Par une décision rendue le 11 décembre 2020, le Conseil d’Etat est venue trancher la question des menus de substitution dans les cantines scolaires en jugeant qu’il n’existait ni interdiction, ni obligation de mettre en place de tels menus de substitution, mais que, lorsqu’ils existent, leur suppression ne peut être motivée que par des raisons d’organisation du service et non au nom de la laïcité et de la neutralité du service public.
La Cour Administrative d’Appel de Lyon s’était prononcée, le même jour, dans deux affaires relatives à la question des menus, pudiquement dits « de substitution », pour ne pas dire « sans porc ».
Dans la première affaire, le requérant avait demandé qu’il soit mis fin à la pratique des « repas de substitution », instaurée par la Commune de Voglans (73) dans sa cantine scolaire depuis 1989, au nom du principe de laïcité et du principe de neutralité du service public. La Cour Administrative d’Appel de Lyon (CAA Lyon, n° 16LY03088, 23/10/2018) a confirmé le jugement du Tribunal Administratif de Grenoble en rappelant que les principes de neutralité et de laïcité ne faisaient pas obstacles à ce que les « usagers de la restauration scolaire se voient offrir un choix leur permettant de bénéficier d’un menu équilibré sans avoir à consommer des aliments proscrits par leurs convictions religieuses ou philosophiques ». Il n’y a donc pas d’interdiction d’un menu dit « de substitution » !
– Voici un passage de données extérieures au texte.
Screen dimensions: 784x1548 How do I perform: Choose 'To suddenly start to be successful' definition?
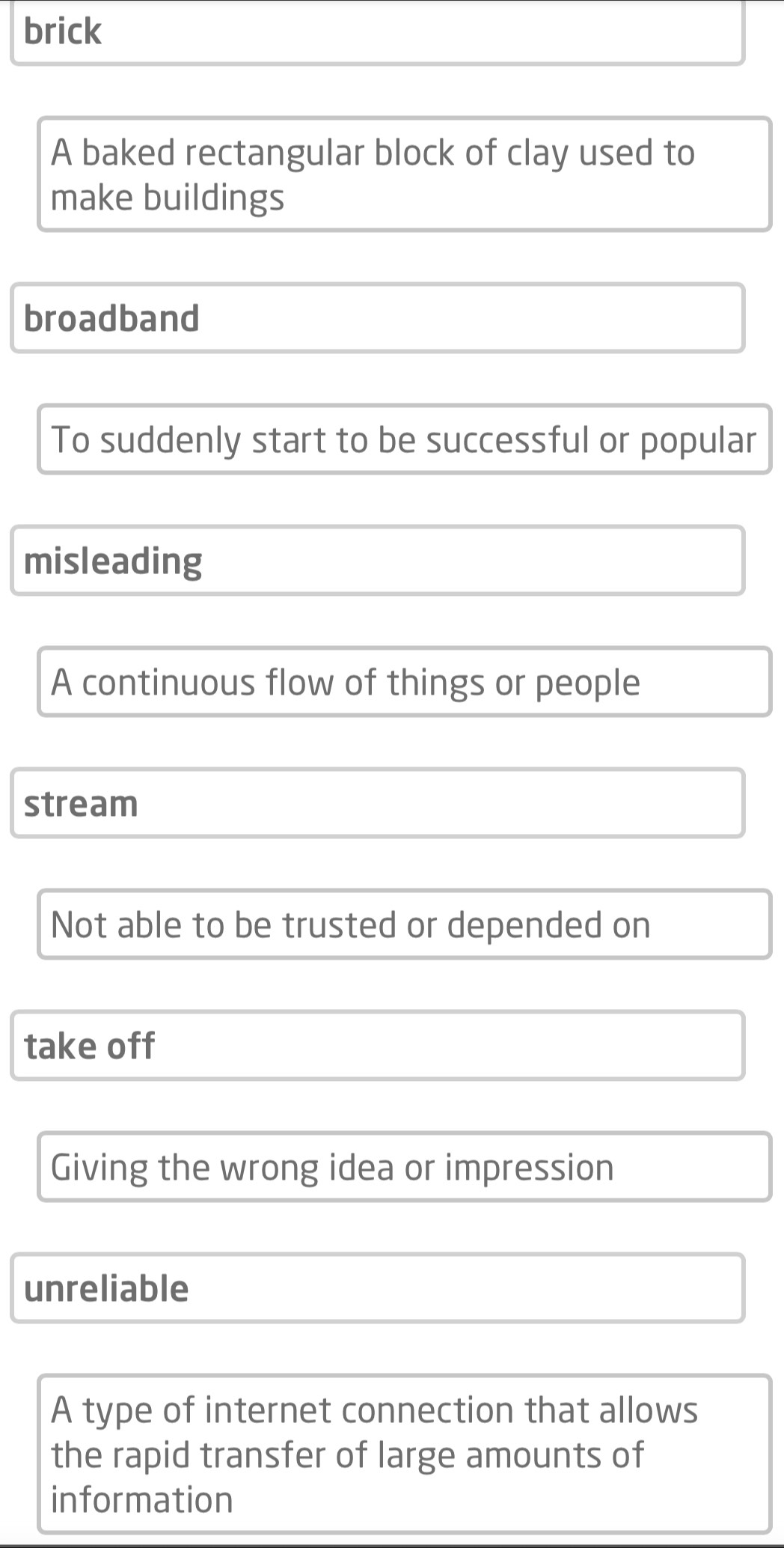coord(404,439)
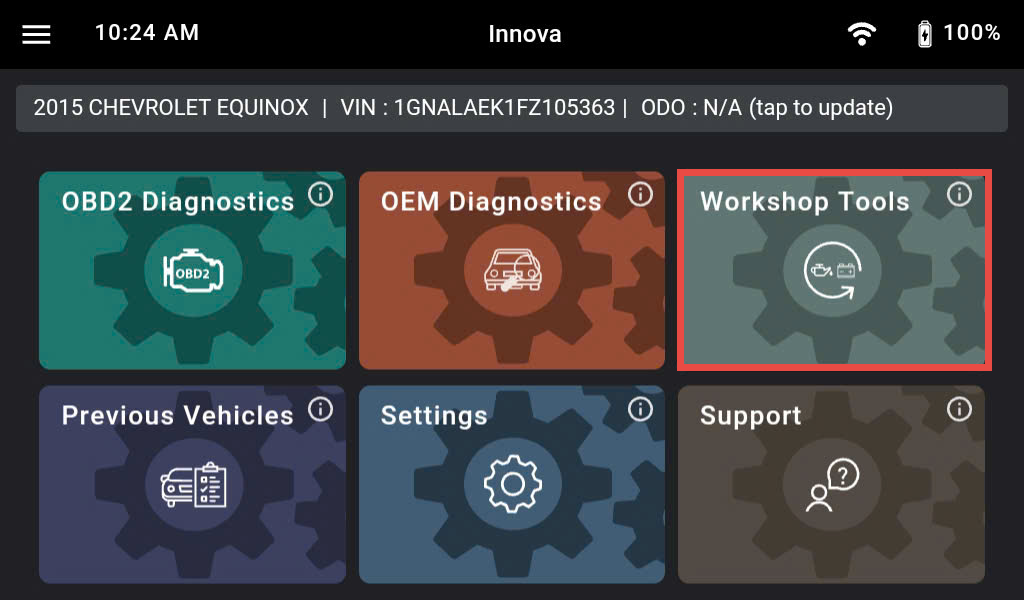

Dans la seconde affaire, l’association requérante contestait la décision du Maire de Chalon-Sur-Saône de supprimer le menu de substitution proposé depuis 1984. La Cour Administrative d’Appel de Lyon (CAA Lyon, n° 17LY03323, 23/10/2018) après avoir rappelé que le service de restauration scolaire reste un service public administratif facultatif, et donc non obligatoire, a précisé que le gestionnaire de ce service public, ici la Commune, « ne peut toutefois décider d’en modifier les modalités d’organisation et de fonctionnement que pour des motifs en rapport avec les nécessités du service ». La Cour a ainsi considéré « qu’en se fondant exclusivement sur le principe de laïcité et de neutralité du service public pour décider de mettre un terme à une telle pratique, le Maire et le Conseil Municipal ont entaché leurs décisions d’une erreur de droit ». Il n’y a pas d’obligation d’instaurer un repas de substitution, mais lorsqu’il existe, on ne peut le supprimer que pour des motifs liés à l’organisation du service et non au nom de la laïcité !
Cette affaire a été portée devant le Conseil d’Etat (CE, n° 426483, 11/12/2020), qui a confirmé la décision de la Cour Administrative d’Appel de Lyon, en rappelant qu’il n’existe aucune obligation d’instaurer un repas de substitution et que les usagers n’ont aucun droit à exiger un tel repas de substitution, mais que les principes de laïcité, de neutralité et d’égalité des usagers devant le service public ne font pas obstacles à ce que les « collectivités territoriales puissent proposer de tels repas ».
La Haute Assemblée a ainsi considéré que la Commune ne démontrait pas que « la mise en place des menus de substitution avait entraîné, par le passé, des difficultés particulières » et que la Commune ne pouvait décider de modifier les modalités d’organisation que pour des « motifs en rapport avec les nécessités du service » et non pour des motifs de laïcité et de neutralité du service public.
En conclusion, ni interdiction, ni obligation de mettre en place des menus de substitution, mais lorsqu’ils existent, leur suppression ne peut être motivée que par des raisons d’organisation du service et non au nom de la laïcité et de la neutralité du service public.